> ASSIGNMENT
In the article on social media marketing for small businesses, what does Christopher Bucholtz say is the key to finding the proper social marketing strategy?

> PASSAGE FOR REVIEW
────────────────────────────────────────
Social Media

Socializing the Storefront, Part 2: Navigating the Scene

Part 1 in this series explored what sort of content small businesses should send through their social media channels.

Incorporating social media strategies into your marketing plan is no cut-and-paste job. You’ve got to know your clientele and what appeals to them, and you have to engage them in a conversation rather than simply spew offers at them. In fact, if you don’t have the desire to commit yourself to social marketing, don’t even bother, says small business marketing expert Jay Ehret.

“You don’t do a TV ad when you feel like doing a TV ad,” Ehret told the E-Commerce Times. Similarly, social marketing shouldn’t be done just because it’s what everyone else is doing. “It needs to be a function of your business. It needs to be a marketing function,” Ehret said.

Because the early adopters have already blazed the trail, perhaps other business owners now find themselves feeling left behind. “It’s OK to go in the water now,” Ehret said. Some businesses that have jumped into social media marketing have tried to transfer their advertising habits from old media to new ones, and the fit isn’t always there.

What Do You Want?

The key to finding the proper social marketing strategy is to talk with your customers — in real life — to get a feel for how they use social media, Christopher Bucholtz, a blogger with Forecasting Clouds, told the E-Commerce Times.
────────────────────────────────────────
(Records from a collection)
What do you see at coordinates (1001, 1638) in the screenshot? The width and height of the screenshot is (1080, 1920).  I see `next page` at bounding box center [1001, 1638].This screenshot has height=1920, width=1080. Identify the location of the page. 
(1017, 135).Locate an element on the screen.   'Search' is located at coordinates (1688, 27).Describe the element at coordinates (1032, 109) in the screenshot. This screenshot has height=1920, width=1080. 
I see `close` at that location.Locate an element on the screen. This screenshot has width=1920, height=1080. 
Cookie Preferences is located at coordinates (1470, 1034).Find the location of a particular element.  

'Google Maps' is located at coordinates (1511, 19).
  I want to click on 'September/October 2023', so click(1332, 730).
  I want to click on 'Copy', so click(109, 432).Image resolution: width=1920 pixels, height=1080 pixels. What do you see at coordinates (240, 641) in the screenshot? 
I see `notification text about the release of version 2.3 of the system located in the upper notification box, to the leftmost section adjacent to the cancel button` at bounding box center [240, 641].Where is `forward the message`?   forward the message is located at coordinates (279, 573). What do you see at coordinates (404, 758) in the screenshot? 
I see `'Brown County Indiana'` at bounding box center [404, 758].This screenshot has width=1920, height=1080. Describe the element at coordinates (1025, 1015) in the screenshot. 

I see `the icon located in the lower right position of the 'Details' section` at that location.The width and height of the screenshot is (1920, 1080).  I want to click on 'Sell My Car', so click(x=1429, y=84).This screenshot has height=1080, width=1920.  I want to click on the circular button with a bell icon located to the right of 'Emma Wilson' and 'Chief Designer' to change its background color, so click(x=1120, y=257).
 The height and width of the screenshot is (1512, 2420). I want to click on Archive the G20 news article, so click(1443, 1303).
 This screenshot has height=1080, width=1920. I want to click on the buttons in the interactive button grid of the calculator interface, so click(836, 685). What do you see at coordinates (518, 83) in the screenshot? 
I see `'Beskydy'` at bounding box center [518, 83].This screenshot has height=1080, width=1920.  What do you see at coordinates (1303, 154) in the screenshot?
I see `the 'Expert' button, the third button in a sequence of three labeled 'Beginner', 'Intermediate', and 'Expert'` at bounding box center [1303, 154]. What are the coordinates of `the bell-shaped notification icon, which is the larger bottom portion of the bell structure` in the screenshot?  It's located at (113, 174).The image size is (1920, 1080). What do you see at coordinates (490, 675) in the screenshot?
────────────────────────────────────────
> FINISHED TASK
The key is to talk with your customers in real life to get a feel for how they use social media.